Oleh: Prof. Dr. Mukhtar Latif, M.Pd. (Guru Besar UIN STS Jambi)
Hari Ayah Nasional
Tanggal 12 November diperingati sebagai Hari Ayah Nasional. Momen refleksi ini hadir di tengah pengaruh dan gerusan budaya global dan digital yang secara perlahan mendefinisikan ulang peran domestik seorang laki-laki. Di era post-modern ini, identitas ayah mengalami dualisme krisis: dituntut menjadi penyedia finansial sekaligus figur emosional yang hadir di rumah.
Tekanan media sosial dan nilai-nilai global seringkali menciptakan ekspektasi peran yang tidak realistis. Widodo (2024) dalam perspektif psikologi keluarga Islam menyoroti bagaimana arus globalisasi menuntut adaptasi peran yang masif. Lebih lanjut, Burton (2020) mencatat bahwa tekanan ini memaksa ayah modern untuk menyeimbangkan antara penyedia finansial dan influencer moral.
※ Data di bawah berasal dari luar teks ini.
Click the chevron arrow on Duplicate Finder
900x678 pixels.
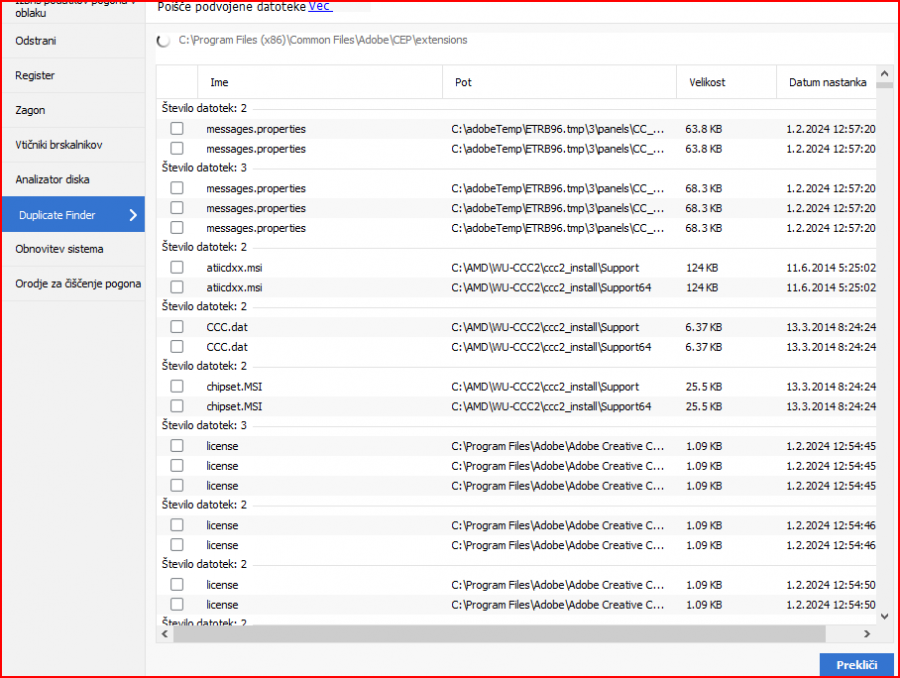[133, 215]
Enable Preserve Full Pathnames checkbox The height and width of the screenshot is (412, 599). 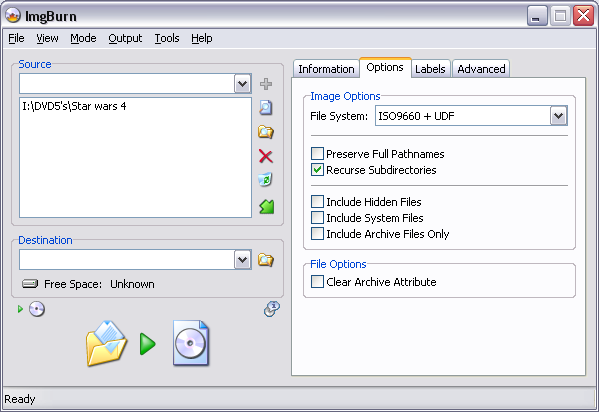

Maka, pertanyaan fundamentalnya adalah: Masihkah Ayah menjadi teladan, pemimpin, tulang punggung, dan pelindung kedamaian keluarga di tengah pusaran digital ini?
Esai ini bertujuan merefleksi fungsi esensial ayah dalam perspektif Islam, meninjau ulang kedudukannya dari warisan keilmuan klasik hingga kontemporer, seraya mengambil pelajaran dari kisah-kisah kenabian sebagai panduan parenting di abad ke-21.
Teori Islam Klasik, Kontemporer, dan Pandangan Sufi
Pandangan Islam tentang ayah melampaui sekadar penyedia nafkah; ia ditegaskan dalam kerangka wilayah (kepemimpinan) dan qawwamah (pemeliharaan).
Secara klasik, ulama seperti Imam Al-Ghazali dalam Ihya’ Ulumiddin menempatkan ayah sebagai Murabbi (pendidik) dan Mu’addib (pembentuk adab). Al-Ghazali (2009) menegaskan bahwa tanggung jawab pendidikan spiritual dan moral anak sejak dini terletak di pundak ayah, menjadikannya gerbang pertama spiritualitas keluarga.
Dalam konteks kontemporer, model ini diperkuat oleh Abdullah Nashih Ulwan (2004) yang merangkum tujuh pilar utama peran ayah. Implementasi model tersebut saat ini diuji oleh kehadiran Generasi Alpha dan kondisi pascapandemi. Pratama (2022) menekankan pentingnya peran ayah dalam pembentukan karakter anak di tengah perubahan sosial yang sangat cepat ini.
Dimensi sufistik memberikan kedalaman spiritual. Bagi kaum Sufi, ayah diposisikan sebagai Mursyid (pembimbing spiritual) pertama. Said (2020) menghubungkan pandangan sufi ini dengan subjek modernitas, di mana pencarian sakinah (kedamaian batin) ayah adalah kunci utama untuk membawa inner peace ke dalam keluarga yang berada dalam chaotic digital world. Kedamaian internal (sakinah) ayah menjadi prasyarat untuk memimpin.